**Study text**:
○ ○ ○ ○

Ximena Garrido-Lecca: Oil of Stone
12 Feb 2020, 1:43 pm
Few substances have had as much impact on the world we live in as oil. The raw material of plastics, asphalt and fuels, it exists in countless everyday products and is our primary source of energy; its strategic importance motivates wars and coups d’état and also contributes to the shaping of the geopolitical world. The oil world, in its ability to combine political and economic power with huge sums of money, large corporations and the international scale of its transactions, was the backdrop for Pier Paolo Pasolini’s unfinished novel “Petrolio”, in which the Italian poet and filmmaker built a powerful allegory of post-war Italian politics.
Lobitos, in Peru, is one of the places that have been shaped by the history of this raw material. In the North of the country, close to the border with Ecuador, the city is famous in the surf circuit for being one the best places in Peru to practice the sport. In a market dominated historically by a subsidiary of John D. Rockefeller’s North American Standard Oil Company, Lobitos supplied more than 20% of Peruvian oil in the first decades of the 20th Century. The company responsible for this feat, however, was not Peruvian, but English. With shares in the London Stock Exchange, Lobitos Oilfields Limited created a kind of British enclave in the region, with Victorian houses, roads, hospitals and the country’s first cinema. The place was so sophisticated that it became a stopping-off point for foreign ships on route to Chile and Argentina.
Above: “Aceite de piedra” [Oil of Stone] (2014) 11' 45” HD colour video 16:9 Camera: Daniel Thissen (Photo: Courtesy of the artist)
A new chapter in the story of the oil company, the oldest in Latin America, began with Juan Velasco Alvarado’s military coup in October 1968. The government nationalised production in the entire country and Lobitos was turned into an army base. A few years later, however, the military left the region and it slowly assumed its current shape: a series of abandoned and ruined spaces, superimposed with evidence of the English military, and various types of oil extraction equipment. This is the setting where fishermen and pottery workers, the only residents that have remained, host the surfers with some infrastructure, and where transnational oil companies still operate today.

○ ○ ○ ○

**Records supplied**:

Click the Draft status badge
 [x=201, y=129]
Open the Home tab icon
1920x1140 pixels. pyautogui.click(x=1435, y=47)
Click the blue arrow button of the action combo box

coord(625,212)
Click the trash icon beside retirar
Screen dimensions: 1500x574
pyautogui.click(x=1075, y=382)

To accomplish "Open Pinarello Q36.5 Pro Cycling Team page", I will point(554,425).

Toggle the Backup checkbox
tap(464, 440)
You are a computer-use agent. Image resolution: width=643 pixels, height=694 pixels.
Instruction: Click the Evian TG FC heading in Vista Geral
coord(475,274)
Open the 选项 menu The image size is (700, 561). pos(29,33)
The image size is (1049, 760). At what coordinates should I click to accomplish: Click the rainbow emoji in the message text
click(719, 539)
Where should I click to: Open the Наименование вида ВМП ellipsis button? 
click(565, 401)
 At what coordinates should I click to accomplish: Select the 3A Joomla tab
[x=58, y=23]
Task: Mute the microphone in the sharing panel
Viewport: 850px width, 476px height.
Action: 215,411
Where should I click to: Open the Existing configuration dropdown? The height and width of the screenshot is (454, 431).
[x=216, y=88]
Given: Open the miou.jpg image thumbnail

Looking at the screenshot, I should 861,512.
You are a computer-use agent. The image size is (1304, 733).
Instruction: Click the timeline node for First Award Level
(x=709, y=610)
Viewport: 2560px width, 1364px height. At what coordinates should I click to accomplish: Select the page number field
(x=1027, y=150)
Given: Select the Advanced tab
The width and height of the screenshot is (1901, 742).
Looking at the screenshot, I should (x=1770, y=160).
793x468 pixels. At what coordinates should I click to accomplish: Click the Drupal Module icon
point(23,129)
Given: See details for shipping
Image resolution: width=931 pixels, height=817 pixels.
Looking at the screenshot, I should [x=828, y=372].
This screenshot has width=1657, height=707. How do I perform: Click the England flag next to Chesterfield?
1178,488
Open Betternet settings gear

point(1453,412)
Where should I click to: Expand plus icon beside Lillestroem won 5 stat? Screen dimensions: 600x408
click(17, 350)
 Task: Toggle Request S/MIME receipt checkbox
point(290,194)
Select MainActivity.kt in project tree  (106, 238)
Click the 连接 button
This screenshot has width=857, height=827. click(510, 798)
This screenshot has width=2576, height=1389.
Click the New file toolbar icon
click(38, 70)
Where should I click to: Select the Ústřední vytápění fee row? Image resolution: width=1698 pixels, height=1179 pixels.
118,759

○ ○ ○ ○

**Requirement**: Reproduce the passage of the Oil of Stone article between "Lobitos, in Peru, is" and "Chile and Argentina.", inclusive, with no changes.

**Answer section**:
Lobitos, in Peru, is one of the places that have been shaped by the history of this raw material. In the North of the country, close to the border with Ecuador, the city is famous in the surf circuit for being one the best places in Peru to practice the sport. In a market dominated historically by a subsidiary of John D. Rockefeller’s North American Standard Oil Company, Lobitos supplied more than 20% of Peruvian oil in the first decades of the 20th Century. The company responsible for this feat, however, was not Peruvian, but English. With shares in the London Stock Exchange, Lobitos Oilfields Limited created a kind of British enclave in the region, with Victorian houses, roads, hospitals and the country’s first cinema. The place was so sophisticated that it became a stopping-off point for foreign ships on route to Chile and Argentina.